One Dominant Voice
One player is the alpha male and his voice is the one that’s heard most often. More importantly, his voice is the one that shuts other voices down, keeps them silent. His voice can be positive or negative, usually it’s some of both. But when you only hear one voice that team likely isn’t getting the best out of everyone.
Lack of Emotion
A blank look in their eyes. Talking to them, asking questions, yelling at them, film work, on the court, workouts. When you can’t get any real response – positive or negative – they may be compliant but not invested. They’ll do what they’re told, often reluctantly.
The player that goes after his teammate in practice for something, and won’t listen to his teammates or coaches. The guys who celebrate a great play so much that they forget to get back on defense. Players on the bench who turn cheering for their teammates into talking trash to the other team. Outbursts at the officiating that affect the next play. Emotion can be good and is necessary, but dysfunctional teams can’t control it.
Bad Transition Defense
Easy baskets in transition decide so many games. Transition defense is really important, and it takes no talent. It’s just effort, focus, commitment and buy-in. Teams that are really bad at it have something wrong.
Great defenses – and great teams – are loud. Being loud means you are selfless and invested – you are concerned about the team more than just yourself. Saying that you have quiet players and that it’s just their personality is a cop-out. Teams that don’t talk are in trouble.
Open Teammates Shaking Their Head
Every team in every game misses the open man at some point. It happens for a number of different reasons, not just because one player is selfish. But when that guy who gets missed stands there with his hands up shaking his head, that’s usually not a good sign. He doesn’t trust his teammate just missed him or made a bad read – he thinks he was selfish, or it was on purpose.
Too Much Engagement With Officials
I’m not just talking about emotion or technical fouls – obviously that doesn’t help any team. But the prolonged conversations with officials, continued engagement and constantly asking questions or explaining during free throws is a bad sign. It shows me you are worried to much about stuff you shouldn’t be, and you want everyone to know you have an excuse – it was the ref’s fault, not mine.
Fly-Bys and Bailouts
Guys that move over to help and get their body out of the way, swinging at the ball hoping to get a steal while giving up a lay-up aren’t making the tough sacrifices for the team. It’s a sign they won’t do the hard stuff. Guys who bail out in help side or in transition, giving up easy lay-ups help you lose.

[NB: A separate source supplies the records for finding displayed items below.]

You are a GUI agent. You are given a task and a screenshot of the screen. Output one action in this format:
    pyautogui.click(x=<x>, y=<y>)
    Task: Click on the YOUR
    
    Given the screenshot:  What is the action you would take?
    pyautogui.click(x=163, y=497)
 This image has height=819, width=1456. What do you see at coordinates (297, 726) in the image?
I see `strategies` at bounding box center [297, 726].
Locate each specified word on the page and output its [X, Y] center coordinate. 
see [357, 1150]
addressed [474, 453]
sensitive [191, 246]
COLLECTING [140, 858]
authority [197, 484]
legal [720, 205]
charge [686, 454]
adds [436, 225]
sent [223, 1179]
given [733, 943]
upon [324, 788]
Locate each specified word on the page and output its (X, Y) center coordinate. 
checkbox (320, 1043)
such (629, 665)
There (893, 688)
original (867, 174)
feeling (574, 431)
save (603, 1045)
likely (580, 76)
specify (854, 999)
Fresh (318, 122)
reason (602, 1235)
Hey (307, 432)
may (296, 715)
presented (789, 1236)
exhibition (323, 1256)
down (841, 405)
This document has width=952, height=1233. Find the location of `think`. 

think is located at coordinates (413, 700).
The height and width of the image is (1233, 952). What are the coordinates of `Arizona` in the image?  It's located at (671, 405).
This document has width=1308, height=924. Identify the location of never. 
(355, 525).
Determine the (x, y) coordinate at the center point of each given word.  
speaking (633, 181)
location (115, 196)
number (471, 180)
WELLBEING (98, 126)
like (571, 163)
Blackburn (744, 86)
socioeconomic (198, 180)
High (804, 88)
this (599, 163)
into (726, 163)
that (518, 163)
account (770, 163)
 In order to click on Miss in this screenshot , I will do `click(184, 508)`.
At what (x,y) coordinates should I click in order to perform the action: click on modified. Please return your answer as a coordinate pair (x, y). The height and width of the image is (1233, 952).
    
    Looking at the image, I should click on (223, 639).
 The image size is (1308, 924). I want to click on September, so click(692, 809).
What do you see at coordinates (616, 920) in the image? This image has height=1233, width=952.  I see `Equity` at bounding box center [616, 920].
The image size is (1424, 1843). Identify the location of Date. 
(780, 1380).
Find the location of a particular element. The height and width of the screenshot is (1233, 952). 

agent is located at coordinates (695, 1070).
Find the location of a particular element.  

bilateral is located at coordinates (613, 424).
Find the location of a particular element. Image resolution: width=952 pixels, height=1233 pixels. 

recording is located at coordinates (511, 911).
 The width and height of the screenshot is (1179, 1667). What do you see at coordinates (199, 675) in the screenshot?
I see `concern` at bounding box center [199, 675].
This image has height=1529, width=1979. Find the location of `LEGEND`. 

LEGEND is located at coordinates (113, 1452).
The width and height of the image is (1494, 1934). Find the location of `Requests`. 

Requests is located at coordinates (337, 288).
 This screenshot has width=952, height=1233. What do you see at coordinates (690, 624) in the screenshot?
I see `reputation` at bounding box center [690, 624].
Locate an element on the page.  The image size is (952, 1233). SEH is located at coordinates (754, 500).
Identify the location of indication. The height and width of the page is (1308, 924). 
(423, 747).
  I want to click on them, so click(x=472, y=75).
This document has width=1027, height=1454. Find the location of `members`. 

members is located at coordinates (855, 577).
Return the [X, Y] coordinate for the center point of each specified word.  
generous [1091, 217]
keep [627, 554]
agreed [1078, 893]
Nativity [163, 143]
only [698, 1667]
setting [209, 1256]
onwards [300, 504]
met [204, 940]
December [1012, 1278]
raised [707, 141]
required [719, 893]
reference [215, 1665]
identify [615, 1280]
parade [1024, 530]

Getting Stuck In The Paint
The offense is moving the ball well and has your defense in a scramble situation. You had to help on the ball, and now as the ball whips around everyone is sprinting to help. Then the offense makes the extra pass to the corner, and no one is running at them. Two guys have stopped in the paint, looking at each other, thinking the other one was going to get there. We call this getting “stuck.” If it happens often, your team is going to be stuck.